Ginés Marín sale a hombros
Ginés Marín sale a hombros - Serrano Arce

Las dos juventudes de Ponce y Ginés en Santander

El valenciano pierde con el acero la puerta de la gloria y Marín sale a hombros como gran triunfador

SANTANDERActualizado:

Sin ambición, no hay triunfo. Sin pasión, tampoco. A partes iguales las conjuntó Ginés Marín. Fue la victoria de la juventud en su ardiente faena a «Solterón», bautismo del notable toro de Luis Algarra Polera. El joven gaditano, afincado en Extremadura, sumó ayer una victoria más en su temporada al alza, esta vez en el Norte. El saludo fue ya una declaración de intenciones, de rodillas a la verónica. Con salero lo puso en suerte en el peto, en un medido puyazo. Las ceñidas saltilleras encendieron la chispa, que se avivó durante la faena, principiada en el platillo sobre la derecha, «pronto y en la mano», a lo Chenel. La casta de «Solterón» repetía alegre en las ligadas y emotivas series, con pases de pecho inconmensurables. Sobre la zurda punteaba más, pero Ginés logró mantener la intensa templanza y abrochó con unas bernadinas tremendas. El estoconazo puso a los rebosantes tendidos en pie, entre gritos de «¡torero, torero!», y paseó dos orejas.

Enrique Ponce
Enrique Ponce- Serrano Arce

En el umbral de la puerta grande, tras una maravillosa lección, se quedó Enrique Ponce, que puso sobre la arena chocolate una máxima: la juventud no es una edad, sino un estado del espíritu. El veterano maestro fue faro y guía de la embestida del cuarto -con sus teclas-, en el que se dobló con torería y al que cosió a derechas con el sello de su divina técnica. Un bonito cambio de mano trasladó a una despaciosa aventura al natural. Luego ató en círculo una ronda de mucho calado. Y otra más, con uno de pecho de pitón a rabo. La izquierda voló con categoría y personalidad, citando con el reverso. Las poncinas antes de la hora final pusieron la guinda al sabroso pastel, pero el pinchazo dejó la obra en una sola oreja. Con el altón primero, en el límite de fuerza y corto por el pitón zurdo, ni un especialista como el de Chiva pudo brillar.
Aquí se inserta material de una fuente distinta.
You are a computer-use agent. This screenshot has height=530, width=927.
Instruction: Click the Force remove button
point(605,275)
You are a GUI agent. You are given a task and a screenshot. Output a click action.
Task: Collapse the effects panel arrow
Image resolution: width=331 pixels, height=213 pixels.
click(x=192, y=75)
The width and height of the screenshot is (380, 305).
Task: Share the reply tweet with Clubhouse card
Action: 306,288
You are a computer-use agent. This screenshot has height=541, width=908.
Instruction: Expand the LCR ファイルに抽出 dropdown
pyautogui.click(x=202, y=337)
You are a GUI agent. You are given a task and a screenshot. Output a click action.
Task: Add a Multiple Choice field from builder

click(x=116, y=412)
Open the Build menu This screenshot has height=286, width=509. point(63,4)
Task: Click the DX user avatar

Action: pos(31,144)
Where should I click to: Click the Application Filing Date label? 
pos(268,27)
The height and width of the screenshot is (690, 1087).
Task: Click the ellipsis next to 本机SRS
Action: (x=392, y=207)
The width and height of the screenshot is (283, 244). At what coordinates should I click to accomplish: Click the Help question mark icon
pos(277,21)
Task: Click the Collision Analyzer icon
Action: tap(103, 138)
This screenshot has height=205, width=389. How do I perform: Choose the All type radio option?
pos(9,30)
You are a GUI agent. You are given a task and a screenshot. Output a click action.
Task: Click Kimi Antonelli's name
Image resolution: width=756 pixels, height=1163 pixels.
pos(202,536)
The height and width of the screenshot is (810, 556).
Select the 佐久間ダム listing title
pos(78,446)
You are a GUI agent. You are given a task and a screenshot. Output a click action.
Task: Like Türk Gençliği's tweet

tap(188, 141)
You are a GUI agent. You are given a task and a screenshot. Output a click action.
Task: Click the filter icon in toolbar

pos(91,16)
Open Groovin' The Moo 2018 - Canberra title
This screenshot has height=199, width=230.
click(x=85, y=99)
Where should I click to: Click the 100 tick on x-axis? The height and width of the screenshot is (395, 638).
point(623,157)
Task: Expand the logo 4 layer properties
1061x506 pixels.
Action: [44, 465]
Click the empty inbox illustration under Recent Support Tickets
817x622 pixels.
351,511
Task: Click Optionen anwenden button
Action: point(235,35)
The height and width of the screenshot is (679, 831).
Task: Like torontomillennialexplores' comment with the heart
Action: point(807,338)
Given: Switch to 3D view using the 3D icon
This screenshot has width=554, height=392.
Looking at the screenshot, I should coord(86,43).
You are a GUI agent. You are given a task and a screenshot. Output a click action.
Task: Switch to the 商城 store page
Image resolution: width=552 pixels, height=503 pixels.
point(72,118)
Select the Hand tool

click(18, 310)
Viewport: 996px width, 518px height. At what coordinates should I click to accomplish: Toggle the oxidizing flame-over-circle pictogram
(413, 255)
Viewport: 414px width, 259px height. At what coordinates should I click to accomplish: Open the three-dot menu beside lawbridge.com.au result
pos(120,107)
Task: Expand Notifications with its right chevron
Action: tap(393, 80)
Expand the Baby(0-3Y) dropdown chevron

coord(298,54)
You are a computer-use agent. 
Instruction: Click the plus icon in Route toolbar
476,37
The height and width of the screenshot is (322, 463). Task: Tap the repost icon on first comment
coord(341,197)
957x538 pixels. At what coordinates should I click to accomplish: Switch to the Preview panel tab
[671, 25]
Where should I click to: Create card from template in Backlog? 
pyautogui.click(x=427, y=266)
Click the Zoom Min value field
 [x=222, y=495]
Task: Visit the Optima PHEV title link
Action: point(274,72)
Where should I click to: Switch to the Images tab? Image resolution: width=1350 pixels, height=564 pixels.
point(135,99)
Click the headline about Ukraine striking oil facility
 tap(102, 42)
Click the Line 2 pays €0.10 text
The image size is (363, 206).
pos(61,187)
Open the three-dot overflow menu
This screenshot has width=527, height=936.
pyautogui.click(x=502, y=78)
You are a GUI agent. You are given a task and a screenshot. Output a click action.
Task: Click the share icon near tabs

A un paso del premio estuvo Cayetano con su deslucido lote. El burraco segundo se metió por dentro a altas revoluciones en la arrebatada bienvenida, pero luego en la muleta resultó manejable y hasta sosaina. Rivera, tras un torero inicio, cimentó sobre la diestra su labor, en la que hubo unos bonitos naturales a pies juntos y el guiño a la galería con un redondo invertido, además de una generosa ración de molinetes. Frente al mansote quinto, que impidió la unidad de terrenos, mostró sus deseos y disposición.

Hasta tres toros salieron en último lugar al romperse un pitón el titular y el primer sobrero. Muy por encima Ginés, que ofreció más de lo que el remiendo merecía y ganó otro galardón. Con el público coreando su nombre, se marchó en volandas como gran triunfador.